Crônica

 

Celeste

Nádia Timm

 

Nesses dias sem tempo para curtir a rede do jardim,  Beto sente falta de olhar o céu. Não há paisagem terrestre que se compare ao espetáculo do infinito azul sobre o cerrado, no coração do Brasil.

Quem nasceu perto mar, de algum rio,  montanha, ou na metrópole,  nem imagina a beleza  que se encontra ao olhar para cima, nesta região. No planalto, o céu não concorre com a superfície. Quando o olhar muda de rumo e troca o horizonte pela verticalidade, a sensação é de liberdade, de flutuar no espaço.

Ao voltar da paisagem celeste, depois do vertiginoso estado poético, ressurge o encanto  de perceber o chão,  com seus tons avermelhados, róseos e verdes, junto aos  bichos na terra, sob o som de bichinhos do ar.

Periquitos e papagaios nas árvores das ruas fazem estardalhaço  nas manhãs goianas.

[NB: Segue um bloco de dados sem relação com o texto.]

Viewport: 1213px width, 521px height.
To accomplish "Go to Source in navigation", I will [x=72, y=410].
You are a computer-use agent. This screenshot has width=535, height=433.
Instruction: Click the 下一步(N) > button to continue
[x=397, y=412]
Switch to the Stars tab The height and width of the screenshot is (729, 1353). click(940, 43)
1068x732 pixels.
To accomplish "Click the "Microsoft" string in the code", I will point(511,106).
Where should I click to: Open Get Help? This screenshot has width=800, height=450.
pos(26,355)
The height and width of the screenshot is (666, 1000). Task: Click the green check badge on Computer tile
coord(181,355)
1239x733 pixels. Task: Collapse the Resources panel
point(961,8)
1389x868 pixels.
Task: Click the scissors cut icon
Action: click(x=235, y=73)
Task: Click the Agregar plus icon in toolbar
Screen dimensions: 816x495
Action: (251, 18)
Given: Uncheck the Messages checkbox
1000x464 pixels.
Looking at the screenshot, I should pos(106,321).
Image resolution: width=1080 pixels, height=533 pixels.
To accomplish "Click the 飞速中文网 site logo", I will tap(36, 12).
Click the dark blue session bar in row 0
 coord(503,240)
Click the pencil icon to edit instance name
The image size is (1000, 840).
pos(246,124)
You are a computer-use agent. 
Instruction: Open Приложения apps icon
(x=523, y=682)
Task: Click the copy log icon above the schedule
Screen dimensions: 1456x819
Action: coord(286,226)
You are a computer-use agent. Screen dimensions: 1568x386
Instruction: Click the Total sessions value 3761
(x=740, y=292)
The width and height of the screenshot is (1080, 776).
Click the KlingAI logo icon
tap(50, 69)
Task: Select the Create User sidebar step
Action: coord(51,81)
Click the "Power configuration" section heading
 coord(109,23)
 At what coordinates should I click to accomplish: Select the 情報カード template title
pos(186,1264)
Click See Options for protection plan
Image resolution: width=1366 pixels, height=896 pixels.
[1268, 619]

Passarinhos, abelhas, borboletas em vôos rasantes ressugem na lembrança. Beto caminha  bem cedo para encontrá-los em revoada e rebuliço.

Não, não está em crise de bucolismo, nada disso. Está mais para uma simples atração por  sutis manifestações da beleza. E tanto faz estar na cidade do interior, ou na metrópole.

Quando morava em Sampa foi a vez céu cinzento a despertar  do torpor  das tardes solitárias. Nas ruas da Liberdade, com seus  signos budistas, decoração oriental na porta dos restaurantes e  inferninhos havia um quê de celestial.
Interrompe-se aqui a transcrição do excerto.